第28話 魔獣の王
「頼んでおいたものを見せてもらっても?」
「いいだろう」
地下の博物館に移動。古代文字を見せてもらった。全く読めない。竜人の国へ送られてきた資料は少なかった。もっとあると聞き、異世界人の俺ならもしかしてどれかは解読できるのではと思ったが関係なかったようだ。王と話しをしていると魔獣により大きな被害があったことを兵が報告しに来た。
「魔獣はまだまだいますね」
「迷惑この上ない」
拠点を作ろうかな、戦いは終わったけど、魔獣は減ってない。今まで通り人々を襲っているから研究したほうがいい。相談すると近くにある昔採掘場だった場所なら自由に使っていいということに。手紙を送りルイを呼び寄せる。来るまでの間、俺達は採掘場の整備をする。石で作られた家はそのまま使えそうだ。ルイとシアが拠点予定地に到着。森の拠点は一旦閉鎖。

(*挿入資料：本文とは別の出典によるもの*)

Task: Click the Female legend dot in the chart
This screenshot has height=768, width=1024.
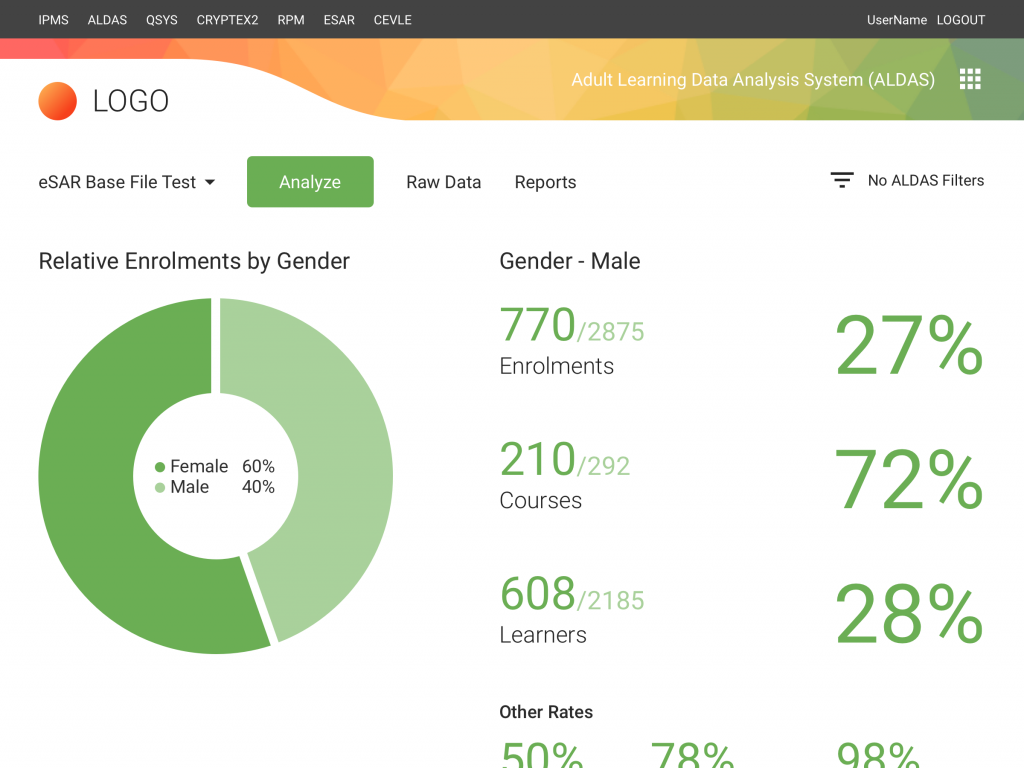Action: point(158,466)
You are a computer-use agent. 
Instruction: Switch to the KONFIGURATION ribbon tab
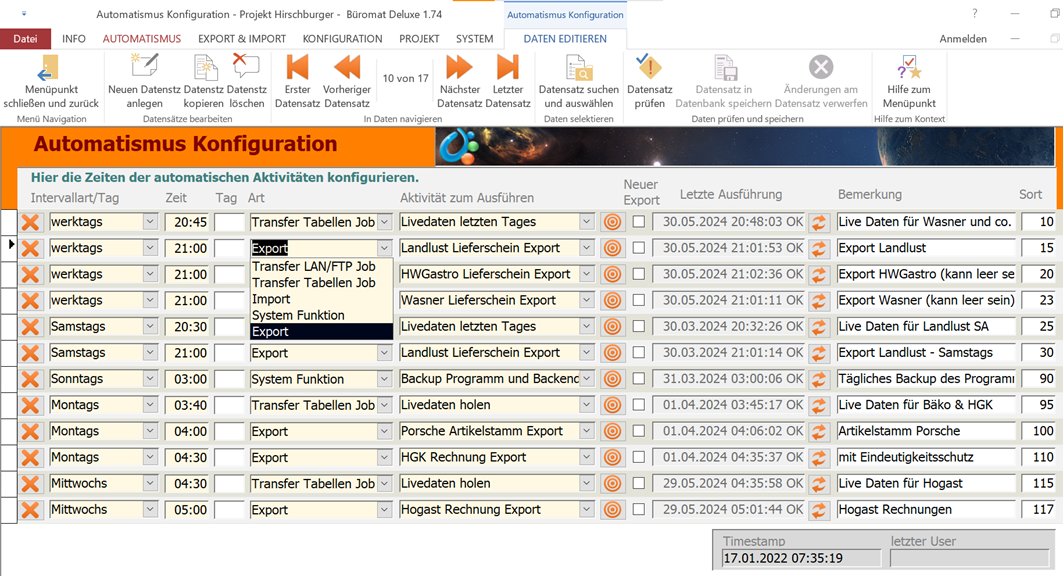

森の国だけでなく砂漠の国に渡って魔獣を調査していたようだ。魔獣の数が増えている。家や採掘場の洞窟、森に入っていく魔獣達。二人ではということでメンバーが増えている。全員魔族の女性、ルイのお母さんが送ってきた人達だろうか。魔獣の世話や研究の手伝い、魔獣を使い金策などをしている。自立してもらえるのは助かる。整備しているある日、街へ買い出しに行っていた子が、慌てた様子でルイに話しかける。
「ルイ様、じゃなかったルイさん、緊急のお知らせです」
「どうした?」
「魔獣の王、シーズが姿を現しました!」
「ついに来たか!」
ルイが手に持った書類を撒き散らしながら立ち上がる。魔獣の王と呼ばれるその魔獣は、その昔人類と戦っており、当時最強だった冒険者組織と戦い彼らに勝利。魔獣王の称号を得た。魔獣の絵を見せてもらったのだが特徴的な見た目をしている。二翼の翼の飛行機、複葉機に似ていた。プロペラ部は顔になっている。名前は魔獣の王だが人を襲うことはしない。戦闘になったのも冒険者達が襲ったからだった。少しして魔法都市の兵がこちらに。魔獣の王シーズが現れたから気をつけるようにという話だった。ルイが報告を聞いてからずっと興奮気味。さては何かを企んでいるな。
「もちろんシーズの捕獲をする予定だ」
大量の物資を集めているルイ。これは全てシーズを仲間にするための道具か。彼の性格は理解していて攻撃をするためのものではないというルイ。つまり物で釣って仲間にしようというわけだ。俺も捕獲作戦に同行することにした。単純にその魔獣に興味があったからだ。発見された地点を探すと魔獣シーズを発見。現在は地上に降りている。複葉機の脚に当たる部分を使い二足歩行の人間のように地上を走っている。なかなかシュールな絵面だ。飛ぶと脚を後ろに折りたたむ。羽はやっぱり羽、二翼を器用に扱い羽ばたくように動く。特に警戒する様子もなく自由気ままに振る舞うシーズ。俺の隣では着々とルイが準備を進めていた。
「始めるぞ」
「はい」
彼女達は食べ物やおもちゃをシーズを囲むように置きだす。先程から興味を示すものがあった。食べ物でもおもちゃでもなく、俺だ。ちらちらとこちらを気にするように見てきた。そして目が合う。ゆっくりとこちらに近づくシーズ。テラ達が警戒するが、手で制止する。穏やかな顔だ、攻撃してくる様子はない。大きな顔が俺の目の前に。目を吊り上げながら後方を向く、乗れといった仕草をしてくるシーズ。彼に乗ると羽を羽ばたかせ空へ。自然とシーズが仲間になった。攻撃方法はおでこに埋まっている宝石から光の魔法弾を発射、しかも追尾弾。冒険者達を倒したのもうなづける。魔法の追尾弾はかなり強力。適当に逃げ回りながら撃つだけで勝てる。移動速度はテラと同じくらい、攻撃力は中、射程は中、時弾発射まで時間がかかる、弾数制限あり。着陸後、シーズは俺になつく。頬を擦るようにじゃれついてくる、かわいいやつだ。俺の仲間とも仲良くするようになった。契約をすることに。どこが手だろう? 少々手こずったが契約成功、攻撃力が大になった。
「レベルアップ!」
金策中にレベルアップ。圧縮玉5、魔獣玉4とそれぞれ増える。属性攻撃無効が追加。これはかなり強力な能力だな。試しに属性を合わせ攻撃を受けてみる。こちらに当たると魔法弾は砕け散り消え去る、そしてダメージは0。まあ平和になったから使わない可能性も高いけど。